__Instructions to follow__: Using the listing below, work out the number of lines in which "Center" appears; return only that figure.

__Records shown__:
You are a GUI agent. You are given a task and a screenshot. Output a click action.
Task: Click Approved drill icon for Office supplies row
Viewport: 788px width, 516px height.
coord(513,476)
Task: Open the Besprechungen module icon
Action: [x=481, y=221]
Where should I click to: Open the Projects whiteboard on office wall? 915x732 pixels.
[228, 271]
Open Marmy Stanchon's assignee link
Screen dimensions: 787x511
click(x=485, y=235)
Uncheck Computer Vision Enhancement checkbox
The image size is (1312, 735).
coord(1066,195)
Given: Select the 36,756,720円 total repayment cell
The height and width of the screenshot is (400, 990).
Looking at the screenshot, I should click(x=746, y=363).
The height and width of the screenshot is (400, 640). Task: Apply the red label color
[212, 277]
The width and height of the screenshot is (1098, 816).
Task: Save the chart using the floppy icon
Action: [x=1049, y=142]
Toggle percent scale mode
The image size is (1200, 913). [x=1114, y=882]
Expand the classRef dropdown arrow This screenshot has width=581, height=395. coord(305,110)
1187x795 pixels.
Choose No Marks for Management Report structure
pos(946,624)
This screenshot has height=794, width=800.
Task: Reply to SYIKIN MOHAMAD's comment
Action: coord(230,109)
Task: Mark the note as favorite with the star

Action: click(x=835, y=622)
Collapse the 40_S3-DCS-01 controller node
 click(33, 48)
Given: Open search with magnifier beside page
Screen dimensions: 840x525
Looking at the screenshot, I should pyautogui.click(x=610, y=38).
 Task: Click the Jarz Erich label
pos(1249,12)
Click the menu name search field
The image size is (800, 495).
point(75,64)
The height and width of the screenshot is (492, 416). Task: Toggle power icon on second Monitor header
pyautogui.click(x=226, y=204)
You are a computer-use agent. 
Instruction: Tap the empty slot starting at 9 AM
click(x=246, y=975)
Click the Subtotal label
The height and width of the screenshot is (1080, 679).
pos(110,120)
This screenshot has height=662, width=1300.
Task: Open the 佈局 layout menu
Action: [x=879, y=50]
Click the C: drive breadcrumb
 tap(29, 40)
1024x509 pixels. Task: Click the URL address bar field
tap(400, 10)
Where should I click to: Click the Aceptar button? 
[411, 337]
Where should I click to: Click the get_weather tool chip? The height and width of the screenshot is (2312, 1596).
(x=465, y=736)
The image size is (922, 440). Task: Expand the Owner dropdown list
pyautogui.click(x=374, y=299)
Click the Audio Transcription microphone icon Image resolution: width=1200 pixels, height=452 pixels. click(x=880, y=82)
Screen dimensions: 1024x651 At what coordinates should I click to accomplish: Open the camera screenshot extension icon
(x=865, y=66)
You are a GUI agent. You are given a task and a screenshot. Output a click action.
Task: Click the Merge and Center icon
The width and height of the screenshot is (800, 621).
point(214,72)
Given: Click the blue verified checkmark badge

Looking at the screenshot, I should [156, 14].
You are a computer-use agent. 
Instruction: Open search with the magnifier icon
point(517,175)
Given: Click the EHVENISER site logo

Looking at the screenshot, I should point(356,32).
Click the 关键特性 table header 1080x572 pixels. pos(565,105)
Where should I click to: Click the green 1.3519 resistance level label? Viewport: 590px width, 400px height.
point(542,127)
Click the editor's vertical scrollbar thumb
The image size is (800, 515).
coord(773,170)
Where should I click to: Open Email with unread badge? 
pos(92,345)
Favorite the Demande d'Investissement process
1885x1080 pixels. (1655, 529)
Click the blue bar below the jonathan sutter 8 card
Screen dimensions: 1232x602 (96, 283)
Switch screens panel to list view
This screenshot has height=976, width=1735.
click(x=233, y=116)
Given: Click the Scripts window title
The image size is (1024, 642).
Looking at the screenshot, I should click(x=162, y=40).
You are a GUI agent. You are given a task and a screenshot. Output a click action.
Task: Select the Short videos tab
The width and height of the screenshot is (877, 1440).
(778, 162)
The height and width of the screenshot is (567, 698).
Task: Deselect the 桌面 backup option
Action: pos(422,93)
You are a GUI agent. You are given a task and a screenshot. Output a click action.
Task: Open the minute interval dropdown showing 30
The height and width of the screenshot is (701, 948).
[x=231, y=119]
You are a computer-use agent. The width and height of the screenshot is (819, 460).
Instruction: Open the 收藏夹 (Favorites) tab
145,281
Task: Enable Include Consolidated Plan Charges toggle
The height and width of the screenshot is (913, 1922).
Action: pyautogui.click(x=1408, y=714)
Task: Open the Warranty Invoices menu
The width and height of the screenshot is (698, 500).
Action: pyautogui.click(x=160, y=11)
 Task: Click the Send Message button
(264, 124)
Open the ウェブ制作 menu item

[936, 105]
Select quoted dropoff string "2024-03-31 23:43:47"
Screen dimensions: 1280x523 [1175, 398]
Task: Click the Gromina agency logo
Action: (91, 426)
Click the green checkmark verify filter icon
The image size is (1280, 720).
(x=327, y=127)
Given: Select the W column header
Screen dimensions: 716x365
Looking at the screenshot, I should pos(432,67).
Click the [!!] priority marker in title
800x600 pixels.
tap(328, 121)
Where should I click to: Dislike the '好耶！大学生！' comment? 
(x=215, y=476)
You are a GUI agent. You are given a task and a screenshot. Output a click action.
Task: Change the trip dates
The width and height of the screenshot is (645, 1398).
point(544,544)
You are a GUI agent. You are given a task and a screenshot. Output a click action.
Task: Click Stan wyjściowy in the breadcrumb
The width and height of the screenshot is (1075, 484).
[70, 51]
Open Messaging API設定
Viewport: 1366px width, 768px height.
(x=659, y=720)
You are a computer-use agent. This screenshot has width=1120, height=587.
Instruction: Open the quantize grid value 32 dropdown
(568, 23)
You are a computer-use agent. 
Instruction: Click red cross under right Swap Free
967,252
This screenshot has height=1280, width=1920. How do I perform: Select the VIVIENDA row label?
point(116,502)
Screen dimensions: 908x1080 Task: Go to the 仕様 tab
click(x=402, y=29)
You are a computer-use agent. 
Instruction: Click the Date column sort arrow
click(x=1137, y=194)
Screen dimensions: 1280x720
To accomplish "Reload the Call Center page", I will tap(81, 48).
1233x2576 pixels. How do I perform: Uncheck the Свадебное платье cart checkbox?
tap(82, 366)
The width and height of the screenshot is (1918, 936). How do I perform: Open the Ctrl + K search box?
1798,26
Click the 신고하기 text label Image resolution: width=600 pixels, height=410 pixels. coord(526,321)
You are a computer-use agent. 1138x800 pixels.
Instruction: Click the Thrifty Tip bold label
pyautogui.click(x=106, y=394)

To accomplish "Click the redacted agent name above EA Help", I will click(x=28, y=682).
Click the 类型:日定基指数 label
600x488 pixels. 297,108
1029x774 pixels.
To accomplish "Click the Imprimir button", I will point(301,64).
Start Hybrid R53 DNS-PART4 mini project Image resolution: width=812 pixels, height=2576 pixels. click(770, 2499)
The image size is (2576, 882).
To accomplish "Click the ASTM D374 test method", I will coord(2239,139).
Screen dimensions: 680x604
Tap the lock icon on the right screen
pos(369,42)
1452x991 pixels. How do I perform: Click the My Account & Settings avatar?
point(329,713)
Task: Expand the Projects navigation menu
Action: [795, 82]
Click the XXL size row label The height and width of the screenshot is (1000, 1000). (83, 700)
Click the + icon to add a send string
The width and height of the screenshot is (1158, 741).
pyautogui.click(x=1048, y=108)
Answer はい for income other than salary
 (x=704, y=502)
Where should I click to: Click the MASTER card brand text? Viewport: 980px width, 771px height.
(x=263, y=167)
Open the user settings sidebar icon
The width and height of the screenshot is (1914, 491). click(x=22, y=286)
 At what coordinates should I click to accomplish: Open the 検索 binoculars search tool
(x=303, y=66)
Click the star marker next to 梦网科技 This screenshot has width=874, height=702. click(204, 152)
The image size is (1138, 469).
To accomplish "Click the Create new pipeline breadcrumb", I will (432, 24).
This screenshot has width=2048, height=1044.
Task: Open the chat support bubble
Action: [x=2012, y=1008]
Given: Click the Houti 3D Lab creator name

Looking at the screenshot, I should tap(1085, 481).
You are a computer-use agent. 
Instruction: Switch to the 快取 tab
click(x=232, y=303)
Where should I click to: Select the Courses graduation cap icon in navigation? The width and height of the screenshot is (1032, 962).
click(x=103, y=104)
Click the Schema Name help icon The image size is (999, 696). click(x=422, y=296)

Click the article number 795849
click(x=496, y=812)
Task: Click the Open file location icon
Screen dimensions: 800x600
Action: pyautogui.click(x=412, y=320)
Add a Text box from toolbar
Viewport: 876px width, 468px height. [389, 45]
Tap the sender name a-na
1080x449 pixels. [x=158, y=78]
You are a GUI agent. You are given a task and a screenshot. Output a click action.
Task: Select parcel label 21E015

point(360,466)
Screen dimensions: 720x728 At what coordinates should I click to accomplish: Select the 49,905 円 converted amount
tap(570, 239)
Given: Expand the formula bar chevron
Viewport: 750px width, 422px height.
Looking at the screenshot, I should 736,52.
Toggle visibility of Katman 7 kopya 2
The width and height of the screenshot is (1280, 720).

__Task solution__: 2